University Hospital Jean Minjoz, Department of Cardiology, Besançon, France; EA3920, University of Burgundy Franche-Comté, Besançon, France.
Assistance Publique-Hôpitaux de Paris (AP-HP), Hôpital Européen Georges Pompidou (HEGP), Department of Cardiology, Paris, France; Université Paris-Descartes, Paris, France.
Int J Cardiol. 2019 Mar 1;278:7-13. doi: 10.1016/j.ijcard.2018.11.138. Epub 2018 Dec 3.
The COMPASS trial assessed the impact of adding low dose rivaroxaban to aspirin in selected patients (pts). After an acute myocardial infarction (MI), when dual antiplatelet treatment is no longer needed, patients might be eligible for aspirin/rivaroxaban co-therapy. The characteristics and risks of such a population are unclear.
Data were extracted from the FAST-MI 2005, 2010 and 2015 nationwide French registries. Characteristics and long-term mortality were compared according to COMPASS eligibility and between registry and trial populations.

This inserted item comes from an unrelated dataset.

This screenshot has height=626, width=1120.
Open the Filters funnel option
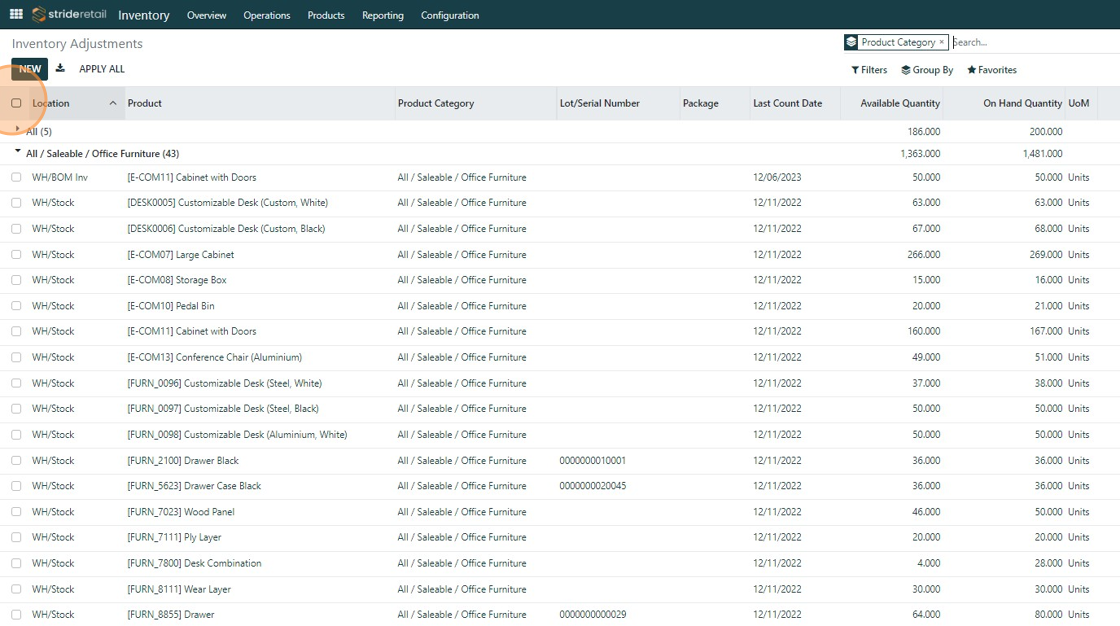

Among 9954 patients alive and free of events at one year, 4402 (44%) were classified as COMPASS-Like (i.e. meeting COMPASS inclusion and without exclusion criteria), 1720 (17%) COMPASS-Excluded (i.e. meeting any exclusion criterion) and 3832 (39%) Non-COMPASS (i.e. meeting neither COMPASS inclusion nor exclusion criteria). COMPASS-Like patients were at higher risk and had higher 5-year mortality compared with Non-COMPASS patients. COMPASS-Excluded patients had the highest mortality. COMPASS enrichment criteria defined a population at increased risk of death: eligible pts. had 40% higher 5-year adjusted mortality (Hazard Ratio = 1.40 [1.15; 1.70]), while excluded pts. had 57% higher risk (Hazard Ratio = 1.57 [1.25; 1.97]). Patients meeting the COMPASS criteria one year after MI differed from those included in the randomized trial.

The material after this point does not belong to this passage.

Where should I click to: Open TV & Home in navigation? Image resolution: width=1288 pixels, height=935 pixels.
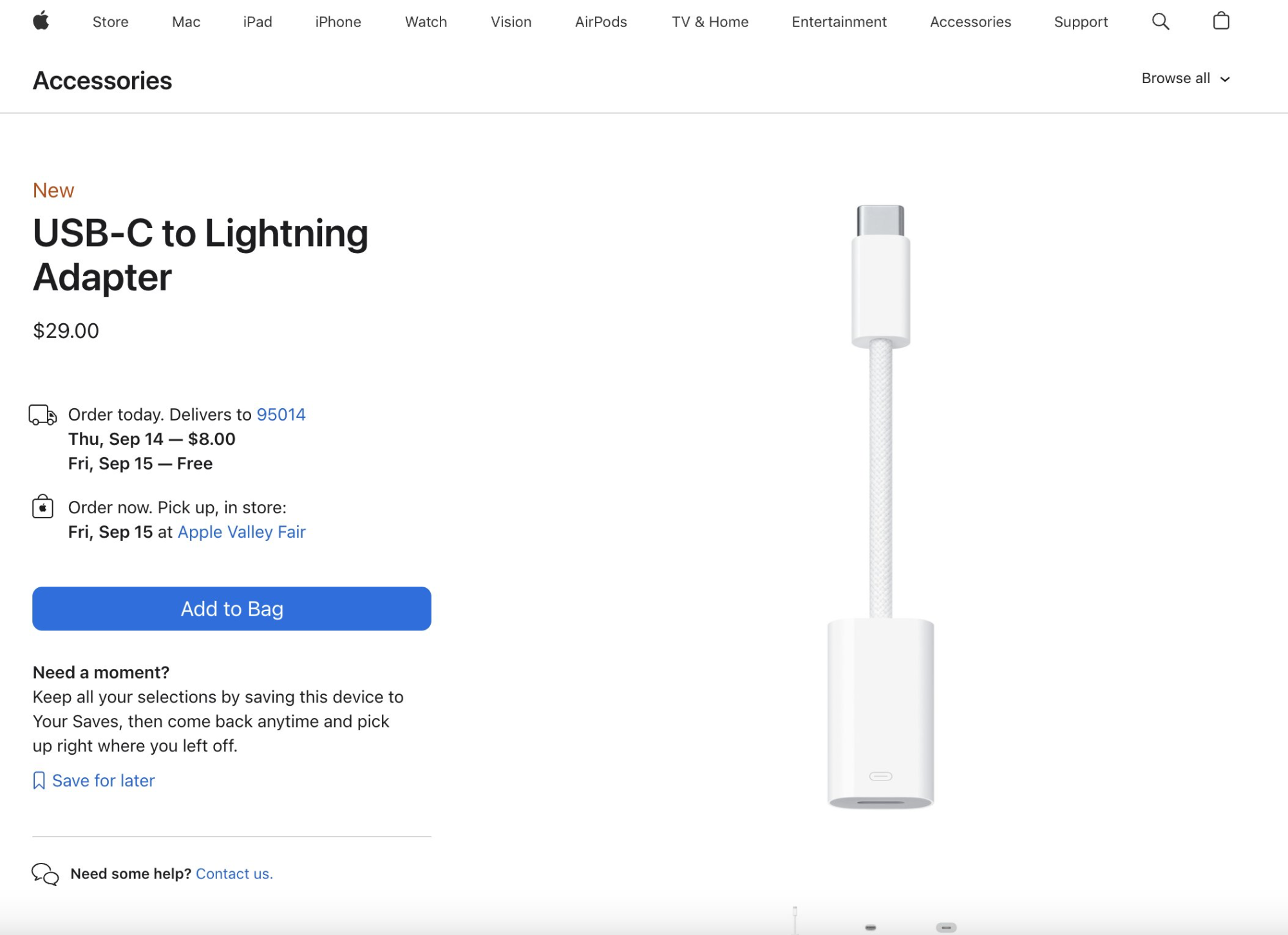click(x=710, y=22)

Based on the population included in the French FAST-MI registries, enrichment criteria used in COMPASS defined a population representing 44% of the overall population of MI patients surviving to one year, and these patients are at high risk of 5-year mortality. They were at higher risk compared to chronic stable vascular patients enrolled in the trial. Registered with Clinicaltrials.gov under the number: NCT00673036.
COMPASS 试验评估了在选定患者(pts)中添加低剂量利伐沙班对阿司匹林的影响。急性心肌梗死(MI)后,当不再需要双联抗血小板治疗时,患者可能有资格接受阿司匹林/利伐沙班联合治疗。此类人群的特征和风险尚不清楚。
从 2005 年、2010 年和 2015 年法国全国 FAST-MI 注册中提取数据。根据 COMPASS 的入选标准以及注册和试验人群比较特征和长期死亡率。
在 9954 例存活且无一年时事件的患者中,4402 例(44%)被归类为 COMPASS 相似(即符合 COMPASS 纳入标准且无排除标准),1720 例(17%)COMPASS 排除(即符合任何排除标准),3832 例(39%)非 COMPASS(即既不符合 COMPASS 纳入标准也不符合排除标准)。与非 COMPASS 患者相比,COMPASS 相似患者的风险更高,且 5 年死亡率更高。COMPASS 排除患者的死亡率最高。COMPASS 富集标准定义了一个死亡风险增加的人群:符合条件的患者 5 年调整死亡率增加 40%(风险比 = 1.40 [1.15;1.70]),而排除的患者风险增加 57%(风险比 = 1.57 [1.25;1.97])。MI 一年后符合 COMPASS 标准的患者与随机试验中纳入的患者不同。
基于纳入法国 FAST-MI 注册的人群,COMPASS 中使用的富集标准定义了一个代表 MI 患者总体人群中存活至一年的 44%的人群,这些患者 5 年死亡率高。与试验中纳入的慢性稳定血管患者相比,他们的风险更高。在 Clinicaltrials.gov 注册,编号:NCT00673036。